Changes in the frequency-response curves (a) and responses (b and c) of two cortical neurons (A and B) evoked by focal electric stimulation (ES_ar) of the AI of the gerbil. (a in A and B) Arrays of PSTC histograms displaying the responses to tone bursts at different frequencies. (b and c in A and B) PST histograms displaying the responses to the tone bursts at the BFs, in the control (BF_c, 3.50 kHz in A and 0.56 kHz in B) or shifted condition (BF_s, 2.75 kHz in A and 0.64 kHz in B. The 1, 2, and 3 show the responses in the control, shifted, and recovery conditions, respectively. The BF of the stimulated cortical neuron is indicated by the arrow in a2. The filled circles, X's, and open circles in a indicate the BFs in the control, shifted, and recovery conditions, respectively. The horizontal bars at the bottom of b and c represent 20-ms long tone bursts. The amplitude of tone bursts was fixed at 10 dB above minimum threshold of a given neuron.

Figure 3

Shifts in the BFs of 94 cortical neurons in the gerbil evoked by ES_ar as a function of difference in BF between recorded (AC_r) and stimulated cortical auditory neurons (AC_s). The BFs of AC_s ranged between 0.8 and 2.0 (1.25 ± 0.30) kHz. The data between −1.0 and +4.0 kHz BF differences in A are replotted on the expanded abscissa in B. The solid oblique lines are regression lines for data points (N) in given ranges of BF differences. a, slope; r, correlation coefficient. The horizontal dashed lines indicate one SD. The major BF shifts were centripetal, i.e., toward the BF of AC_s.

Figure 4

Changes in the frequency-response curves (a) and responses (b and c) of two cortical neurons (A and B) evoked by ES_ar of the posterior division of the primary auditory cortex (AIp) of the mustached bat. (a) Arrays of PSTC histograms displaying the responses to tone bursts at different frequencies. (b and c) PST histograms displaying the responses to the tone bursts at the BFs in the control (BF_c: 28.5 kHz in A and 52.5 kHz in B) or shifted condition (BF_s: 51.0 kHz in B), respectively. See Fig. 2 for symbols and other explanations.

Figure 5

Shifts in the BFs of 76 cortical neurons in the AIp of the mustached bat evoked by ES_ar as a function of difference in BF between AC_r and AC_s. The BFs of AC_s ranged between 6.8 and 54.0 (39.4 ± 4.3) kHz. The data between −4.0 and +4.0 kHz differences are replotted on the expanded abscissa in B. The major BF shifts were centripetal, i.e., toward the BF of AC_s. See Fig. 3 for abbreviations and other explanations.

Figure 6

Difference in BF shift among different mammalian species and between different cortical areas of a single species.

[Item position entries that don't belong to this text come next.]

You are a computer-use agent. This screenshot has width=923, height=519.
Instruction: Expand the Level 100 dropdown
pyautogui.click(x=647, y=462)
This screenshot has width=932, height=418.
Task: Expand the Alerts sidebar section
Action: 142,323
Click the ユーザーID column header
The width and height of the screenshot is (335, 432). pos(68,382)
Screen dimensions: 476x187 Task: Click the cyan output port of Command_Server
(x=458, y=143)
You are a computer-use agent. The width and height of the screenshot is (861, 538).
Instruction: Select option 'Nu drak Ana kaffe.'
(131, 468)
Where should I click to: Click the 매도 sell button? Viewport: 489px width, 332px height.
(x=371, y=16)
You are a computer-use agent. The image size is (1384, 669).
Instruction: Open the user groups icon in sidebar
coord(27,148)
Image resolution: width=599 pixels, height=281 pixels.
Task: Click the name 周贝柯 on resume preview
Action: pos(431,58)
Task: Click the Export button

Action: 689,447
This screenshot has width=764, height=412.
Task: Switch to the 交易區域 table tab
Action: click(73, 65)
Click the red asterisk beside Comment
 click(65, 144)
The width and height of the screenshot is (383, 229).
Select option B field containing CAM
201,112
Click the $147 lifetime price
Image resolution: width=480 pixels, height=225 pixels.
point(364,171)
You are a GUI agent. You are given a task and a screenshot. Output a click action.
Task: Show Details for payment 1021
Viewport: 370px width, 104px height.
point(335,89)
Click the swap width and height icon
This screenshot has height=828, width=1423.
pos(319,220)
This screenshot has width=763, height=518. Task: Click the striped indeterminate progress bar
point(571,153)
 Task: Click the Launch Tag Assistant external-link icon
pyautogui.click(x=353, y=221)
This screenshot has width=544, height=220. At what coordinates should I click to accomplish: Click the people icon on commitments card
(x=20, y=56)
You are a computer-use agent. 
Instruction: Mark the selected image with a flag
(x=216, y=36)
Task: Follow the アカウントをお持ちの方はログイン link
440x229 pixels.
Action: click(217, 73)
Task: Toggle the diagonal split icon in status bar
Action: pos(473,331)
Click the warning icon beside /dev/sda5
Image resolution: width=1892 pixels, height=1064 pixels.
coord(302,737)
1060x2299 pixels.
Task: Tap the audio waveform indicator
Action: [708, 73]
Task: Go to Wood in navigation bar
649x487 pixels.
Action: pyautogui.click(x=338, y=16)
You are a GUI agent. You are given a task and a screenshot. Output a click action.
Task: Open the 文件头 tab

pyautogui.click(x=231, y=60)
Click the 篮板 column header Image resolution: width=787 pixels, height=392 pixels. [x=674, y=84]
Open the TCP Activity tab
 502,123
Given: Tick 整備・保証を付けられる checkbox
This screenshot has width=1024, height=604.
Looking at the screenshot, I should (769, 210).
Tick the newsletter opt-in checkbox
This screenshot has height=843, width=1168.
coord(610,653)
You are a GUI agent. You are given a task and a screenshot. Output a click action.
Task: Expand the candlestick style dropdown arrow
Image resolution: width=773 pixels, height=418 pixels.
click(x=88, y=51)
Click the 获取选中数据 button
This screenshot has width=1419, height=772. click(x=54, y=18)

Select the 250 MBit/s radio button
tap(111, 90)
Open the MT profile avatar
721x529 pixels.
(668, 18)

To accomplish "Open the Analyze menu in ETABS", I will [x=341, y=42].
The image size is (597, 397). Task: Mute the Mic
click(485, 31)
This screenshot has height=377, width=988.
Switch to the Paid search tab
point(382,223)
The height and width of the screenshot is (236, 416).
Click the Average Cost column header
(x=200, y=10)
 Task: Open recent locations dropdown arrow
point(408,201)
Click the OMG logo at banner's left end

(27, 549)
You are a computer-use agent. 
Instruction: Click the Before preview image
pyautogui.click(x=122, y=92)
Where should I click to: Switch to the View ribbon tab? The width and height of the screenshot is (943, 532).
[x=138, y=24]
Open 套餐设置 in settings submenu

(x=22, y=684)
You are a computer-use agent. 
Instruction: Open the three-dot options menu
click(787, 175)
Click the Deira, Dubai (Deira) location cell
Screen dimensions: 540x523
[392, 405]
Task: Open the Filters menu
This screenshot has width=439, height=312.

BF shifts of cortical neurons along the frequency axis (ordinates) are plotted as a function of difference in BF (kHz) or distance (mm) between AC_r and AC_s. (A) AI of the Mongolian gerbil. (B) AI of the big brown bat (based on ref. 5). (C) AIp of the mustached bat. (D) DSCF area of the mustached bat (based on ref. 11). A pair of numbers in parentheses indicates a BF difference and BF shift in octave referring to the mean BF of AC_s. Focal electric stimulation of cortical auditory neurons evokes BF shifts of adjacent cortical neurons toward (centripetal shift; A, B, and C) or away from (centrifugal shift; D) the BF of AC_s. See the text.